Download or read book Murambi The Book of Bones written by Boubacar Boris Diop and published by Indiana University Press. This book was released on 2006-04-04 with total page 210 pages. Available in PDF, EPUB and Kindle. Book excerpt: "[W]hat is true of Rwanda is true in each of us; we all share in Africa." -- L'Harmattan "[This novel] comes closer than have many political scientists or historians to trying to understand why this small country... sank in such appalling violence." -- Radio France International In April of 1994, nearly a million Rwandans were killed in what would prove to be one of the swiftest, most terrifying killing sprees of the 20th century. In Murambi, The Book of Bones, Boubacar Boris Diop comes face to face with the chilling horror and overwhelming sadness of the tragedy. Now, the power of Diop's acclaimed novel is available to English-speaking readers through Fiona Mc Laughlin's crisp translation. The novel recounts the story of a Rwandan history teacher, Cornelius Uvimana, who was living and working in Djibouti at the time of the massacre. He returns to Rwanda to try to comprehend the death of his family and to write a play about the events that took place there. As the novel unfolds, Cornelius begins to understand that it is only our humanity that will save us, and that as a writer, he must bear witness to the atrocities of the genocide. From the novel: "If only by the way people are walking, you can see that tension is mounting by the minute. I can feel it almost physically. Everyone is running or at least hurrying about. I meet more and more passersby who seem to be walking around in circles. There seems to be another light in their eyes. I think of the fathers who have to face the anguished eyes of their children and who can't tell them anything. For them, the country has become an immense trap in the space of just a few hours. Death is on the prowl. They can't even dream of defending themselves. Everything has been meticulously prepared for a long time: the administration, the army, and the [militia] are going to combine forces to kill, if possible, every last one of them."

Book Kaveena

    Book Details:
  • Author : Boubacar Boris Diop
  • Publisher : Indiana University Press
  • Release : 2016-03-28
  • ISBN : 0253020565
  • Pages : 246 pages

Download or read book Kaveena written by Boubacar Boris Diop and published by Indiana University Press. This book was released on 2016-03-28 with total page 246 pages. Available in PDF, EPUB and Kindle. Book excerpt: This dark and suspenseful novel tells the story of a fictitious West African country caught in the grip of civil war. The dispassionate and deadpan narrator, Asante Kroma, is a former head of Secret Services and finds himself living with the corpse of the dictator, a man who once ruled his nation with an iron fist. Through a series of flashbacks and letters penned by the dictator, N'Zo Nikiema, readers discover the role of the French shadow leader, Pierre Castaneda, whose ongoing ambition to exploit the natural resources of the country knows no limits. As these powerful men use others as pawns in a violent real-life chess match, it is the murder of six-year-old Kaveena and her mother's quest for vengeance that brings about a surprise reckoning.

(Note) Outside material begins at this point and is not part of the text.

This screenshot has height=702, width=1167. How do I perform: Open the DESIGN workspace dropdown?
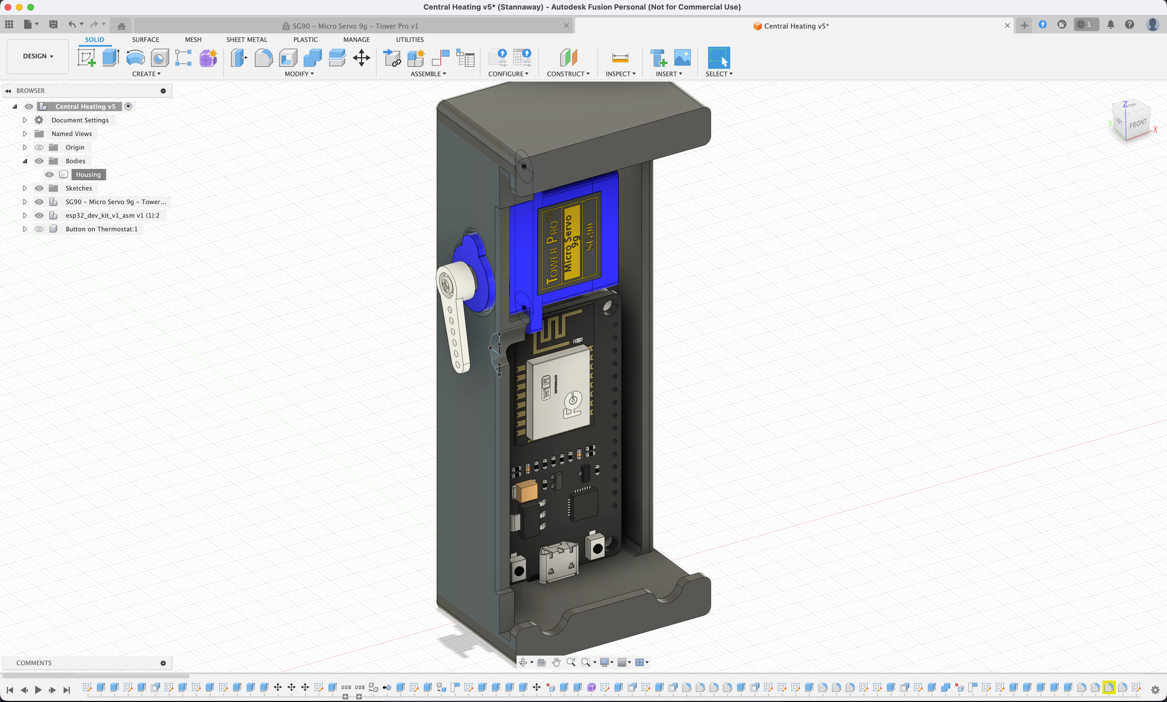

Book Doomi Golo   The Hidden Notebooks

Download or read book Doomi Golo The Hidden Notebooks written by Boubacar Boris Diop and published by MSU Press. This book was released on 2016-11-01 with total page 307 pages. Available in PDF, EPUB and Kindle. Book excerpt: The first novel to be translated from Wolof to English, Doomi Golo—The Hidden Notebooks is a masterful work that conveys the story of Nguirane Faye and his attempts to communicate with his grandson before he dies. With a narrative structure that beautifully imitates the movements of a musical piece, Diop relates Faye’s trauma of losing his only son, Assane Tall, which is compounded by his grandson Badou’s migration to an unknown destination. While Faye feels certain that his grandson will return one day, he also is convinced that he will no longer be alive by then. Faye spends his days sitting under a mango tree in the courtyard of his home, reminiscing and observing his surroundings. He speaks to Badou through his seven notebooks, six of which are revealed to the reader, while the seventh, the “Book of Secrets,” is highly confidential and reserved for Badou’s eyes only. In the absence of letters from Badou, the notebooks form the only possible means of communication between the two, carrying within them tunes and repetitions that give this novel its unusual shape: loose and meandering on the one hand, coherent and tightly interwoven on the other. Translated by Vera Wülfing-Leckie and El Hadji Moustapha Diop.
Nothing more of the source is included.